AI Support Agent — multichannel, 5-layer safety

A multichannel (chat / voice / email) AI support agent for 1,500 hotel operators. Two-stage architecture: a read-only RAG agent for Q&A, and a backend deep-dive agent with typed DB access — both gated by a 5-layer safety pipeline and LLM-as-a-judge.

Auto-resolution
30 → 80%
First response
<5s
Cost / interaction
$0.05–0.10
Safety layers
5
StackClaude (Sonnet + Haiku)LangGraphQdrant + Cohere RerankFastAPI + NestJSLangFuseRedis

Problem

1,500 hotel operators on roomMaster Nova had no AI self-service. Every "how do I configure tax settings?" or "why isn't this folio printing?" landed in a human queue with 15–60 minute response times, business-hours only, $8–$15 per ticket in agent time.

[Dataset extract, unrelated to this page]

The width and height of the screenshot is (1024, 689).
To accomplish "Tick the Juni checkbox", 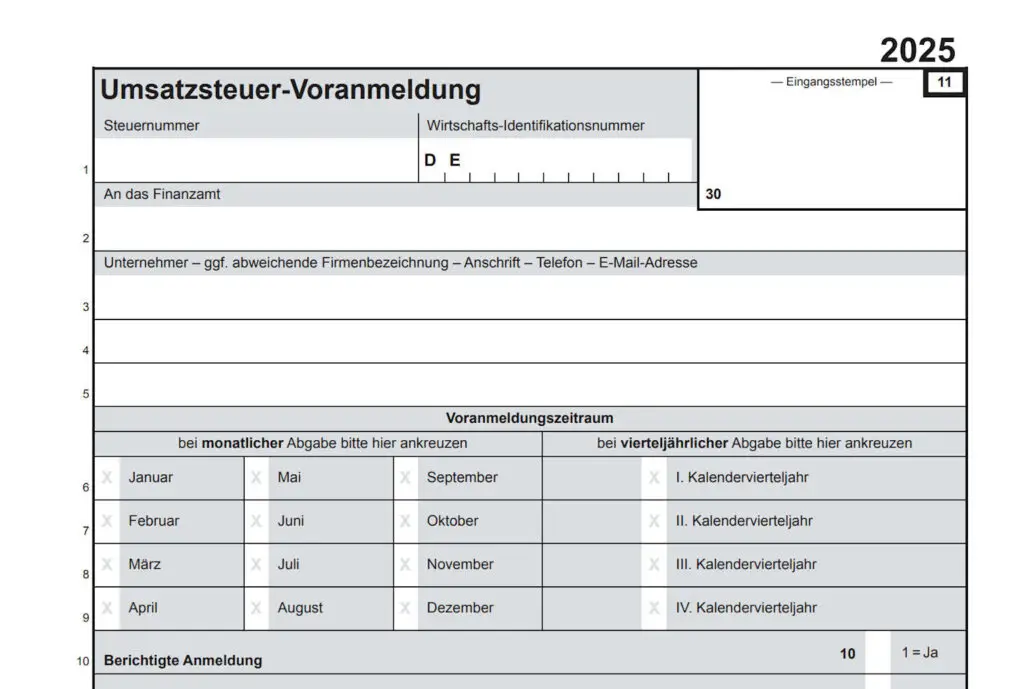I will (257, 521).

A predecessor (dm-support-agent, built for DockMaster) had proven the concept but accumulated structural problems: in-memory vectors lost on restart, in-memory call state lost mid-call, no observability, single-tenant only, 2-second LLM reranking, hardcoded Bedrock dependency. The right move wasn't to extend it — it was to redesign from scratch using what it had taught us.

Approach

I wrote the full PRD and system architecture for a two-stage agent: a multichannel front-line agent for documentation Q&A, and a backend deep-dive agent with typed read/write tools against the production DB. Every architectural decision below is grounded in a specific failure mode from the legacy system or a production requirement I specified.

  1. Hybrid Python + NestJS, not monolithic.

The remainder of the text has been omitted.